### Task statement
The response should consist of the records, reproduced exactly.

[Stored records]
──────

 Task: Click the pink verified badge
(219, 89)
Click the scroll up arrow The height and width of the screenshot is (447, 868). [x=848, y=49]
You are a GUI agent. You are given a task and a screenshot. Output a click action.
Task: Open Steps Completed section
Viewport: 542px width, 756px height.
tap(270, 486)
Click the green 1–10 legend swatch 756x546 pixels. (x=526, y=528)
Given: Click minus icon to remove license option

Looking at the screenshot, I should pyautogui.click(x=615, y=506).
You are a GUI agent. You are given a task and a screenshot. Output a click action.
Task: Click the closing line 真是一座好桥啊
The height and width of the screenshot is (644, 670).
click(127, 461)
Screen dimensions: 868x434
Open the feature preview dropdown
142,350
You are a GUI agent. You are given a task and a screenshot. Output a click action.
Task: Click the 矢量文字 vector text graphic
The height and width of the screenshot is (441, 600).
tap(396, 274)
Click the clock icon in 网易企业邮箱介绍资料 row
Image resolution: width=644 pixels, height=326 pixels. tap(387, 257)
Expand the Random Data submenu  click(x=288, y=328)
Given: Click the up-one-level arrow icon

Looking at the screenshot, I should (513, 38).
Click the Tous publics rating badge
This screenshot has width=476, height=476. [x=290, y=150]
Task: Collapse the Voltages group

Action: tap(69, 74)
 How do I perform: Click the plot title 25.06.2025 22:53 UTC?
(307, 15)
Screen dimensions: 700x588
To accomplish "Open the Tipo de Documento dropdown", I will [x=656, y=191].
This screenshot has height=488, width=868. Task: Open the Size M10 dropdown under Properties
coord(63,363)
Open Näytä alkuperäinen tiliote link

──────

### Response for this exercise
 Task: Click the pink verified badge
(219, 89)
Click the scroll up arrow The height and width of the screenshot is (447, 868). [x=848, y=49]
You are a GUI agent. You are given a task and a screenshot. Output a click action.
Task: Open Steps Completed section
Viewport: 542px width, 756px height.
tap(270, 486)
Click the green 1–10 legend swatch 756x546 pixels. (x=526, y=528)
Given: Click minus icon to remove license option

Looking at the screenshot, I should pyautogui.click(x=615, y=506).
You are a GUI agent. You are given a task and a screenshot. Output a click action.
Task: Click the closing line 真是一座好桥啊
The height and width of the screenshot is (644, 670).
click(127, 461)
Screen dimensions: 868x434
Open the feature preview dropdown
142,350
You are a GUI agent. You are given a task and a screenshot. Output a click action.
Task: Click the 矢量文字 vector text graphic
The height and width of the screenshot is (441, 600).
tap(396, 274)
Click the clock icon in 网易企业邮箱介绍资料 row
Image resolution: width=644 pixels, height=326 pixels. tap(387, 257)
Expand the Random Data submenu  click(x=288, y=328)
Given: Click the up-one-level arrow icon

Looking at the screenshot, I should (513, 38).
Click the Tous publics rating badge
This screenshot has width=476, height=476. [x=290, y=150]
Task: Collapse the Voltages group

Action: tap(69, 74)
 How do I perform: Click the plot title 25.06.2025 22:53 UTC?
(307, 15)
Screen dimensions: 700x588
To accomplish "Open the Tipo de Documento dropdown", I will [x=656, y=191].
This screenshot has height=488, width=868. Task: Open the Size M10 dropdown under Properties
coord(63,363)
Open Näytä alkuperäinen tiliote link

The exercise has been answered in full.